# START OF Excerpt

PPA Union Officials Imposed on Officer Contract Provision She Never Knew About
According to DePierro’s original complaint, she began working for LVMPD in 2006 and voluntarily joined the PPA union at that time. However, in 2006 the union monopoly bargaining contract permitted employees to terminate dues deductions at any time.
In January 2020, she first tried to exercise her Janus rights, sending letters to both union officials and the LVMPD stating that she was resigning her membership. The letters demanded a stop to union dues being taken from her paycheck.
Her complaint reported that union and police department agents rejected that request because of the union-imposed “window period” restriction previously unknown to DePierro that purportedly limits when employees can exercise their Janus rights. As her brief notes, that “window period” restriction was added in the 2019 monopoly bargaining contract between union officials and the police department, despite the fact Janus had already been decided by then.
DePierro never agreed to such a restriction on the exercise of her First Amendment rights, but union agents nonetheless rebuffed her again when she renewed her demand to stop dues deductions in February 2020. When she filed her lawsuit, full union dues were still coming out of her paycheck.
DePierro’s Supreme Court petition argues that, because union officials kept seizing money from her wages under the guise of the “window period,” and never sought her consent to the restriction, they violated the First Amendment. As per Janus, union officials must obtain a worker’s waiver of their Janus rights before deducting dues or fees from their pay. DePierro asks the High Court to declare the “window period” scheme unconstitutional, forbid PPA and LVMPD from further enforcing it, and order PPA and LVMPD to refund with interest all dues unlawfully withheld from her pay since she tried to stop the deductions.

# END OF Excerpt
# START OF Available data

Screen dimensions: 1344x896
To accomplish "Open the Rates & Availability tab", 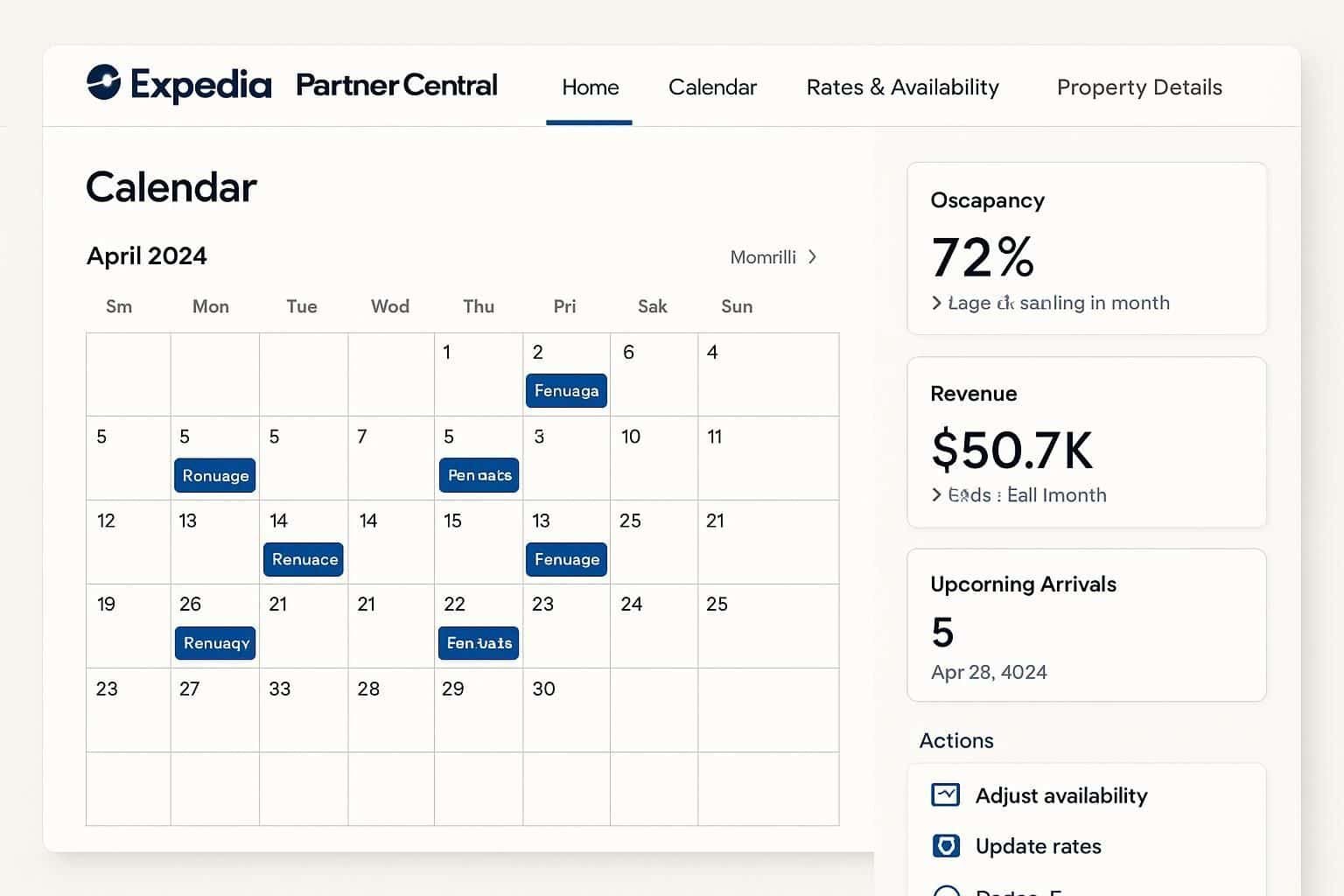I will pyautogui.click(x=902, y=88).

# END OF Available data

* [Task list]
(a) According to the union dues article, in which year's contract was the "window period" restriction added?
(b) Continue the union dues article from the point where it stops.
The data is separate material, unrelated to the union dues article.

* [Final answers]
(a) It was added in the 2019 monopoly bargaining contract between union officials and the police department.

(b)
“This Court’s review is urgently needed because the Ninth Circuit’s decision is allowing governments and unions to unilaterally decide when and how to restrict employees’ right to refrain from subsidizing union speech—without the need to secure their affirmative consent to the restriction,” asserts the brief.
Officer Joins California Lifeguards in Asking Justices to Uphold Janus Ruling
DePierro’s petition comes as 21 Foundation-represented Southern California lifeguards are also urging the Supreme Court to hear their case challenging an anti-Janus dues scheme concocted by California Statewide Law Enforcement Agency (CSLEA) union officials. That scheme has trapped the lifeguards in union membership and full dues deductions until 2023, despite each of the lifeguards exercising his or her Janus right to abstain from union membership and union financial support.
As in DePierro’s case, the lifeguards were not explicitly informed of the so-called “maintenance of membership” restriction which now confines them in membership and full dues payment. Moreover, union officials never obtained voluntary waivers of Janus rights from any of the lifeguards before subjecting them to this scheme.
“Janus’ First Amendment protections are meant to ensure that workers are not being forced to subsidize union bosses of whom they disapprove, whether based on union officials’ ineffectiveness, political activities, divisive conduct in the workplace, or any other reason,” commented National Right to Work Foundation President Mark Mix. “Union officials’ defense of schemes that siphon money out of unwilling workers’ paychecks sends a clear message that they value dues revenue over the constitutional rights of the workers they claim to ‘represent.’”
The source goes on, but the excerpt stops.